MCT’s last production, “Duet for One,” featured a musician (as well as Wright’s return to the stage as an actor). “Baseball,” by contemporary playwright Rebecca Gilman, deals with painting: Artist Dana Fielding is so obsessed with what others think of her, both personally and professionally, that she’s driven to attempt suicide. Dana pretends that she’s baseball legend Darryl Strawberry, and she paints like the troubled sports star in order to force her insurance company to keep her there.
“This (script) spoke to me in a very personal way,” Wright says. “As artists, we have highs and lows, and it’s hard to have a sense of self and self-esteem. We’re so fragile.”
“The Sweetest Swing” gives the audience a glimpse into the vulnerable, dark side of public fame, adoration – and scrutiny.
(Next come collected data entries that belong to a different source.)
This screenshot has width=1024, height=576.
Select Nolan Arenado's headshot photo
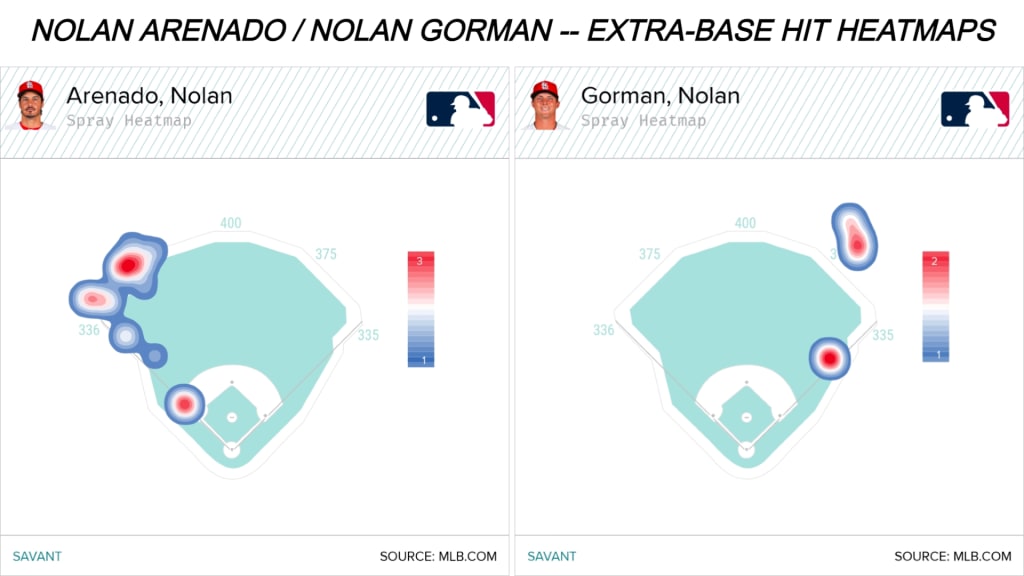point(31,106)
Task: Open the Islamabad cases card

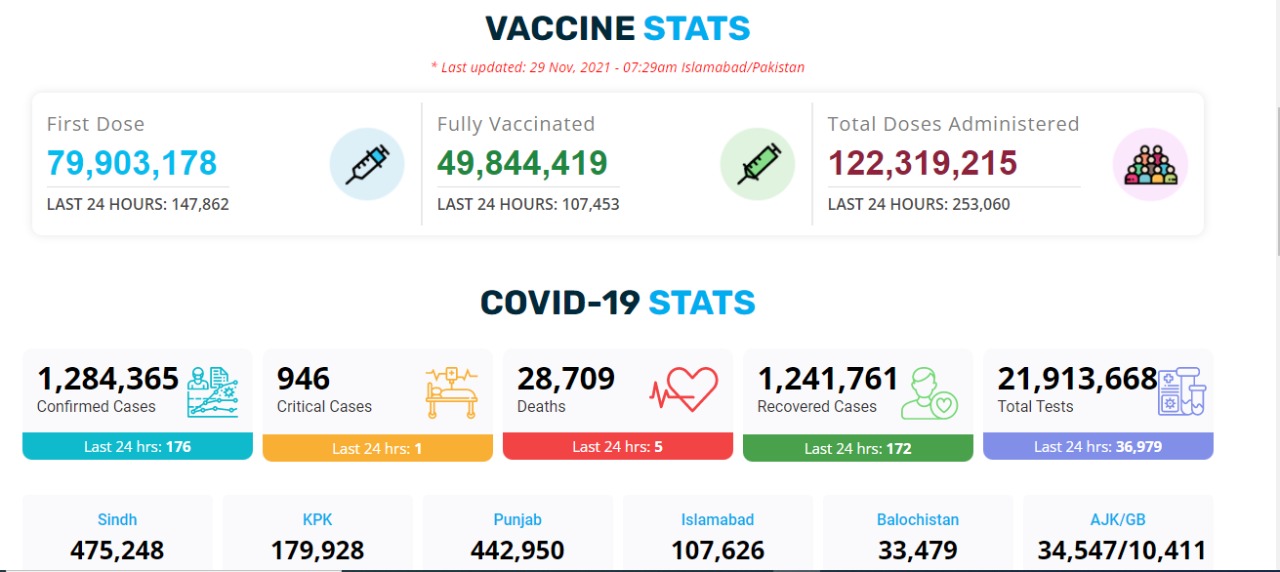Action: (718, 533)
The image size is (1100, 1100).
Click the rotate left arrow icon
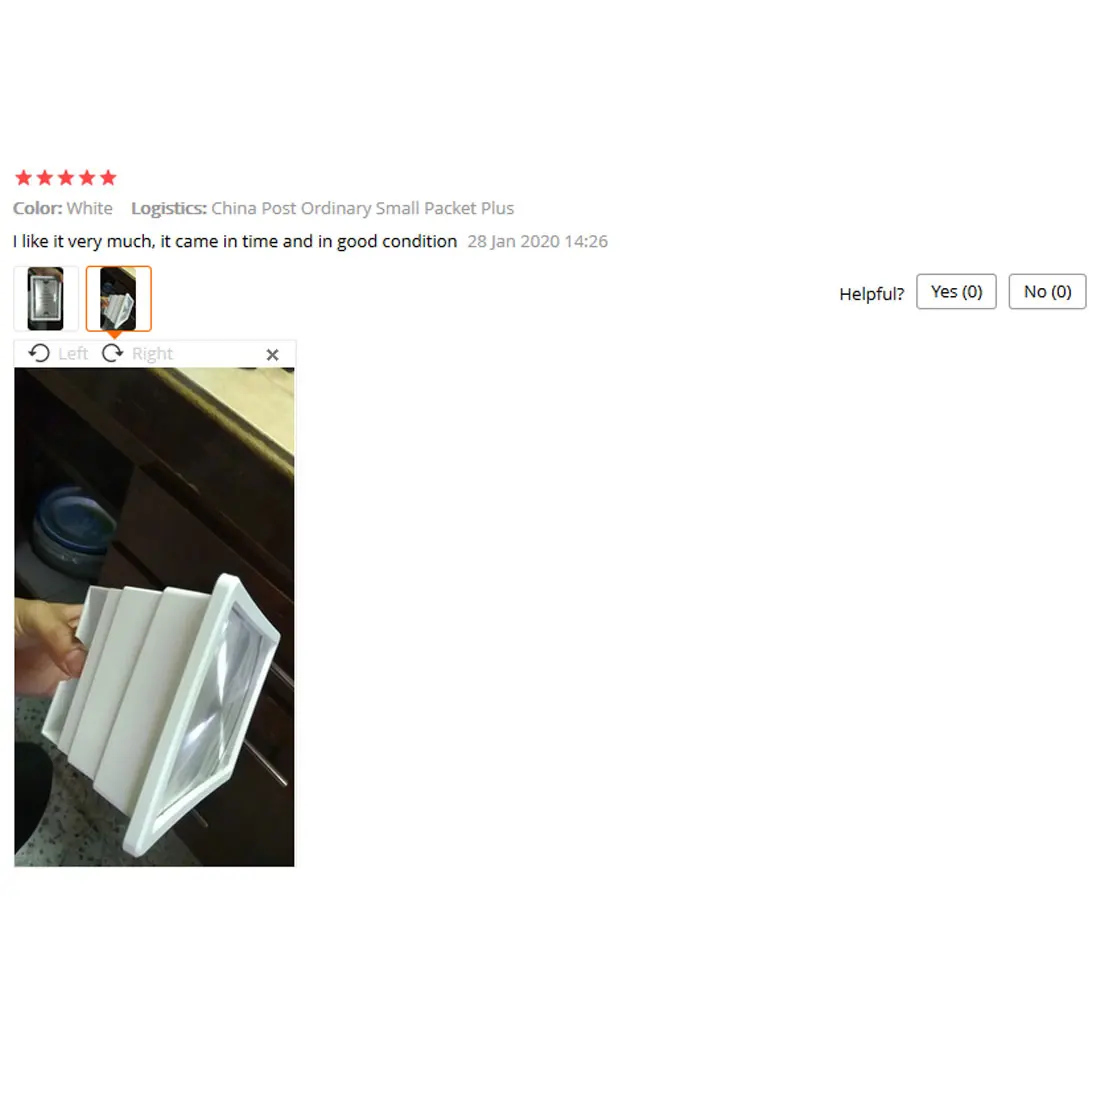(39, 353)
In these respects, there are parallels between the artist and the athlete, and Wright’s goal is to point out their effects on human fragility. “Anyone can blog today. Everybody’s a critic,” he says. “Artists need to pick who to listen to and remain true to their artistic vision.”
Dana and fellow patient Michael, who’s an alcoholic and gay, find a way to reinvent themselves as they attempt to work through their issues. Playwright Gilman is deliberate in her message of how defenseless and susceptible various populations are to the comments and actions of others. Through their states of “brokenness,” Dana and Michael find that they can once again become whole by redefining who they are – separately and together.
Wright says that having audiences contemplate what they’ve just seen in “Baseball” in terms of their own actions makes it an ideal theater experience.
“It’s so much about an artist’s life, and it’s also so much about a public figure’s life,” Wright says. “I want to get people thinking about what happens when we talk about another human being’s life. We’re all so vulnerable.”